Algo que hay que recordar de los criminales de primera es su sentido del honor a su manera. Pagan sus deudas, honran su palabra entre ellos, nunca hablan. Al menos así era en la década de los 1880 e incluso después. Hasta que surgieron las pandillas italianas cuando llegó la prohibición y la tajada se volvió de millones de dólares. Eso cambió al criminal nativo americano.

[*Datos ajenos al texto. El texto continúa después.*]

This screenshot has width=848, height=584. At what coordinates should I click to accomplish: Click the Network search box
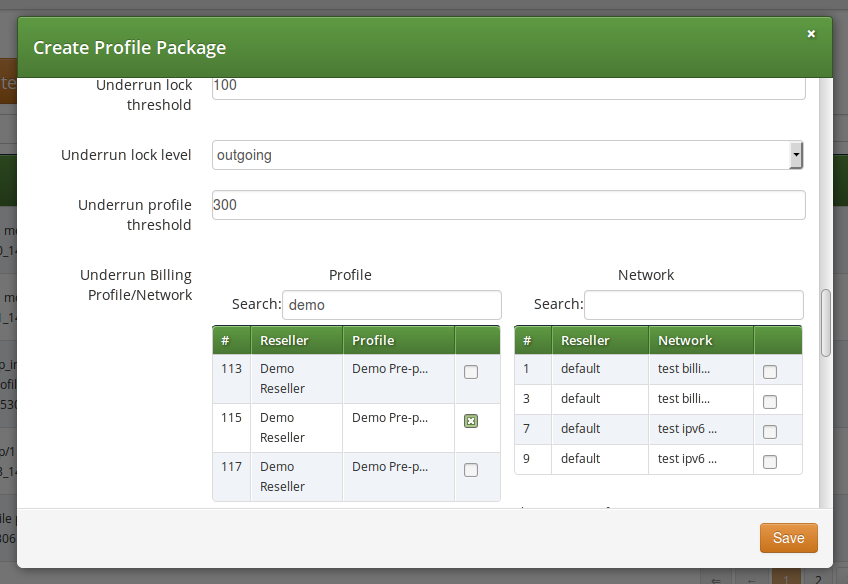[693, 305]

No estoy haciendo un alegato a favor de los forajidos o criminales nativos y en contra de la Mano Negra y los criminales alcohólicos de Capone en Chicago que asumieron el control. Sólo que es un hecho que había un tipo nativo de criminales y luego, después de 1918, otro tipo asumió el control. No estoy siendo romántica con respecto a Monte o a su mundo. Eran transgresores de la ley y se aprovecharon de la sociedad con la ayuda de protección comprada. Sólo estoy escribiendo las cosas como eran.

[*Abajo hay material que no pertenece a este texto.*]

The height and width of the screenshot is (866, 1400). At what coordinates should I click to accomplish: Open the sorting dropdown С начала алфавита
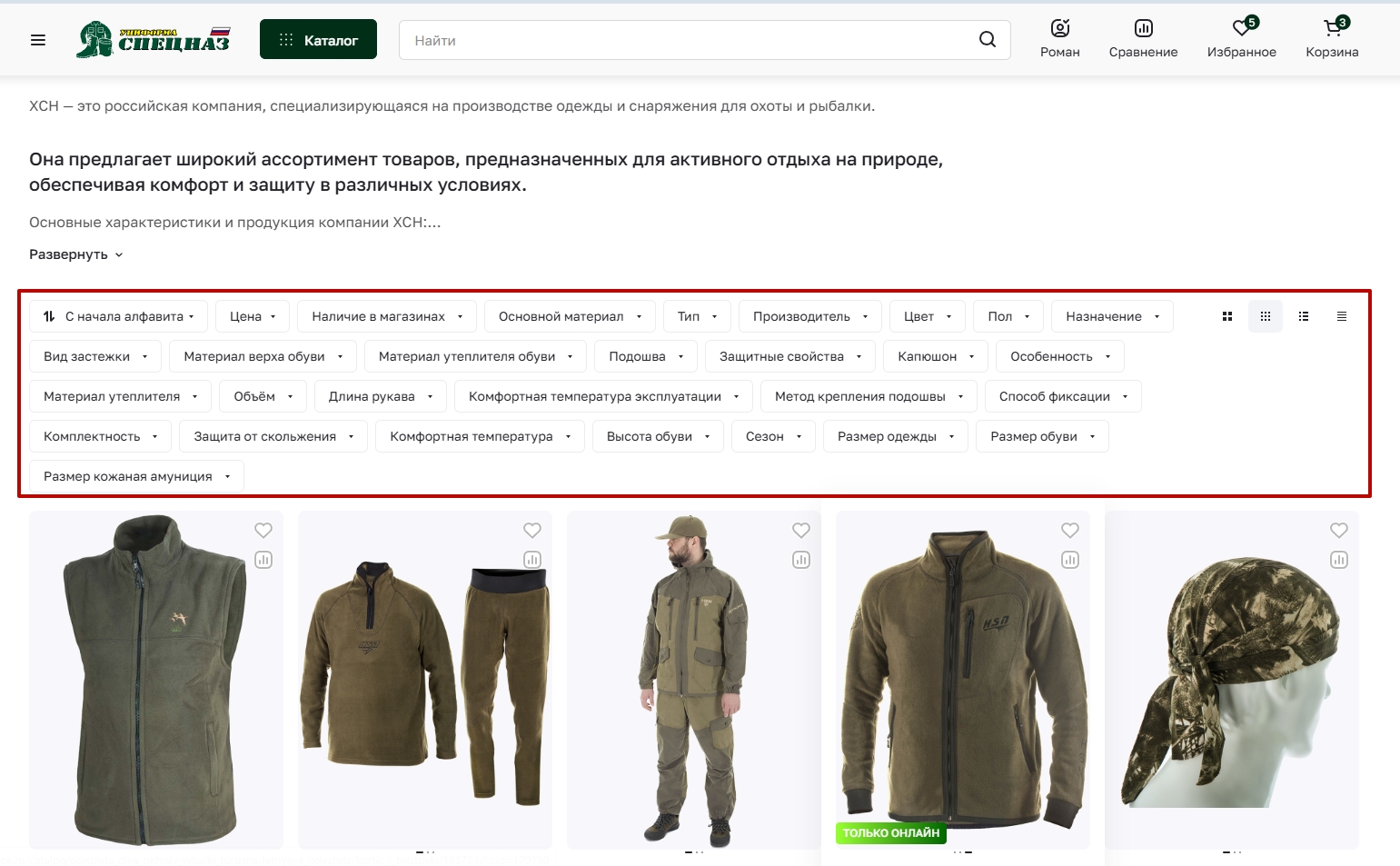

Monte tenía visitas, casi siempre después de que oscureciera. Estaba reuniendo a un equipo que iba a usar como ayuda, pues planeaba abrir un banco en el norte del estado de Nueva York. Tenía su propio método. Solía mandar a un explorador, a menudo después de comprarle un plano a alguien que se había tomado la molestia de obtener detalles; se hacían mapas, se anotaban los horarios de movimiento de los empleados, sus hábitos e itinerarios. También se marcaba una vía de acceso, caminos para salir. En algunos casos se podía sobornar a un empleado, algún policía se cambiaba de bando. En una ocasión Monte me contó que el presidente de un banco desfalcó casi un millón de dólares y contrató a Monte para realizar un robo con efracción en el lugar y que así pudiera pasar por un atraco. Pero el presidente del banco se hizo el sueco y no pagó la deuda antes del trabajo y un miembro del grupo con mano dura lo dejó lisiado, contra el consejo de Monte.

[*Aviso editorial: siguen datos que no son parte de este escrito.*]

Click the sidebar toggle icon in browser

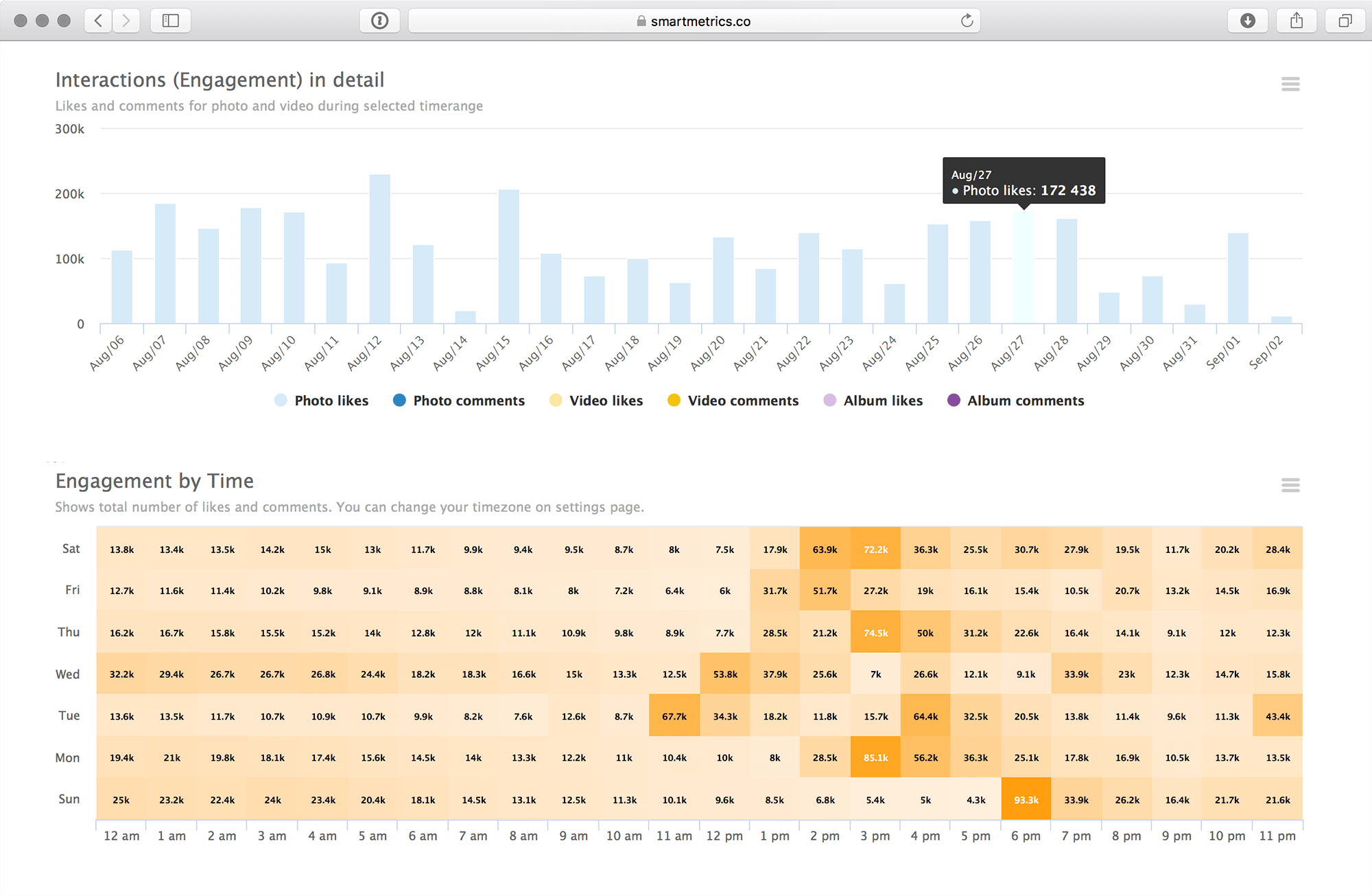(169, 20)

—Si son más listos que nosotros, sólo sé más cuidadoso la próxima vez.

Mi principal preocupación —una gran bolsa negra de preocupación— era que mataran a Monte, lo capturaran o lo hirieran de gravedad. Solía soñar que él tenía que salir huyendo con tanta prisa que no podía alcanzarlo. No me importaba una mierda si los bancos protegían su dinero, ni la sociedad. Como Monte, yo era solitaria y me protegía sólo a mí misma y a mi marido. Vivía fuera de la vida profesional de Monte.